:: Task description ::
Turn every line of the records below into a Markdown table with the columns Row and Record line. Number the rows in order and leave out blank lines.

Data entries
....
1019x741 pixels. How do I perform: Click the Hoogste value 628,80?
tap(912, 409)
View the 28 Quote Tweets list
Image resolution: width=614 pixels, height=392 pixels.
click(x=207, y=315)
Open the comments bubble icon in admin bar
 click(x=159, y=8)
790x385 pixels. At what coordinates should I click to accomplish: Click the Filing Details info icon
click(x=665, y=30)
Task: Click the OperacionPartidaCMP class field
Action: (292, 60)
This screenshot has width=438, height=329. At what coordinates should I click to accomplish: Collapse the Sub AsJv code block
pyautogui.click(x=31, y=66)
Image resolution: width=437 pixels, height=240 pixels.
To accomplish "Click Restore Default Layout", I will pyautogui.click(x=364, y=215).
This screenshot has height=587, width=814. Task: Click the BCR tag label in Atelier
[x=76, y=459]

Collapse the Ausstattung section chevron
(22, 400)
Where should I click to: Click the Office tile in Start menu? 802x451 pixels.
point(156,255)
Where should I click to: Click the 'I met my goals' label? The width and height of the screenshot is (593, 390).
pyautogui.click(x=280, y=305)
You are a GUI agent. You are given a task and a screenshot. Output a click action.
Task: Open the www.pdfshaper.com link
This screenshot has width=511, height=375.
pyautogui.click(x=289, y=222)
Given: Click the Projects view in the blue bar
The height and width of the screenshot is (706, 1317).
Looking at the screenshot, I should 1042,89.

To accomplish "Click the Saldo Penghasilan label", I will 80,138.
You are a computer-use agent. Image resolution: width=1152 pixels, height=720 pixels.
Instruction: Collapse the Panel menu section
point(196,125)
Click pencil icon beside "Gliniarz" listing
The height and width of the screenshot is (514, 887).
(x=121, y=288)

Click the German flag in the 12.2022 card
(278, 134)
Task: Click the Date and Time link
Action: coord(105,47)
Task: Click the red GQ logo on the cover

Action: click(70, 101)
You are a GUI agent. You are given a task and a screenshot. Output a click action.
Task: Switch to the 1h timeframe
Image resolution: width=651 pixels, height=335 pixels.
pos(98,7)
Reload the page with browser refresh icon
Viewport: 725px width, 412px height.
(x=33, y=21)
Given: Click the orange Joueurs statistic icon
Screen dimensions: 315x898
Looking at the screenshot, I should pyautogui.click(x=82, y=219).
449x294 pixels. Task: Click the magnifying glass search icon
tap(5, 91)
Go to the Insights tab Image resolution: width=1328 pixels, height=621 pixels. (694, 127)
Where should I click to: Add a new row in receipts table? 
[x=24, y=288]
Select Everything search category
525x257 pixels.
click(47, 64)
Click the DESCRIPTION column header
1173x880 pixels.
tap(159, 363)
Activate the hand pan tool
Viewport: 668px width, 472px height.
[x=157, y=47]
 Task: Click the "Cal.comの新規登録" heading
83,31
....
:: Solved exercise ::
| Row | Record line |
|---|---|
| 1 | 1019x741 pixels. How do I perform: Click the Hoogste value 628,80? |
| 2 | tap(912, 409) |
| 3 | View the 28 Quote Tweets list |
| 4 | Image resolution: width=614 pixels, height=392 pixels. |
| 5 | click(x=207, y=315) |
| 6 | Open the comments bubble icon in admin bar |
| 7 |  click(x=159, y=8) |
| 8 | 790x385 pixels. At what coordinates should I click to accomplish: Click the Filing Details info icon |
| 9 | click(x=665, y=30) |
| 10 | Task: Click the OperacionPartidaCMP class field |
| 11 | Action: (292, 60) |
| 12 | This screenshot has width=438, height=329. At what coordinates should I click to accomplish: Collapse the Sub AsJv code block |
| 13 | pyautogui.click(x=31, y=66) |
| 14 | Image resolution: width=437 pixels, height=240 pixels. |
| 15 | To accomplish "Click Restore Default Layout", I will pyautogui.click(x=364, y=215). |
| 16 | This screenshot has height=587, width=814. Task: Click the BCR tag label in Atelier |
| 17 | [x=76, y=459] |
| 18 | Collapse the Ausstattung section chevron |
| 19 | (22, 400) |
| 20 | Where should I click to: Click the Office tile in Start menu? 802x451 pixels. |
| 21 | point(156,255) |
| 22 | Where should I click to: Click the 'I met my goals' label? The width and height of the screenshot is (593, 390). |
| 23 | pyautogui.click(x=280, y=305) |
| 24 | You are a GUI agent. You are given a task and a screenshot. Output a click action. |
| 25 | Task: Open the www.pdfshaper.com link |
| 26 | This screenshot has width=511, height=375. |
| 27 | pyautogui.click(x=289, y=222) |
| 28 | Given: Click the Projects view in the blue bar |
| 29 | The height and width of the screenshot is (706, 1317). |
| 30 | Looking at the screenshot, I should 1042,89. |
| 31 | To accomplish "Click the Saldo Penghasilan label", I will 80,138. |
| 32 | You are a computer-use agent. Image resolution: width=1152 pixels, height=720 pixels. |
| 33 | Instruction: Collapse the Panel menu section |
| 34 | point(196,125) |
| 35 | Click pencil icon beside "Gliniarz" listing |
| 36 | The height and width of the screenshot is (514, 887). |
| 37 | (x=121, y=288) |
| 38 | Click the German flag in the 12.2022 card |
| 39 | (278, 134) |
| 40 | Task: Click the Date and Time link |
| 41 | Action: coord(105,47) |
| 42 | Task: Click the red GQ logo on the cover |
| 43 | Action: click(70, 101) |
| 44 | You are a GUI agent. You are given a task and a screenshot. Output a click action. |
| 45 | Task: Switch to the 1h timeframe |
| 46 | Image resolution: width=651 pixels, height=335 pixels. |
| 47 | pos(98,7) |
| 48 | Reload the page with browser refresh icon |
| 49 | Viewport: 725px width, 412px height. |
| 50 | (x=33, y=21) |
| 51 | Given: Click the orange Joueurs statistic icon |
| 52 | Screen dimensions: 315x898 |
| 53 | Looking at the screenshot, I should pyautogui.click(x=82, y=219). |
| 54 | 449x294 pixels. Task: Click the magnifying glass search icon |
| 55 | tap(5, 91) |
| 56 | Go to the Insights tab Image resolution: width=1328 pixels, height=621 pixels. (694, 127) |
| 57 | Where should I click to: Add a new row in receipts table?  |
| 58 | [x=24, y=288] |
| 59 | Select Everything search category |
| 60 | 525x257 pixels. |
| 61 | click(47, 64) |
| 62 | Click the DESCRIPTION column header |
| 63 | 1173x880 pixels. |
| 64 | tap(159, 363) |
| 65 | Activate the hand pan tool |
| 66 | Viewport: 668px width, 472px height. |
| 67 | [x=157, y=47] |
| 68 |  Task: Click the "Cal.comの新規登録" heading |
| 69 | 83,31 |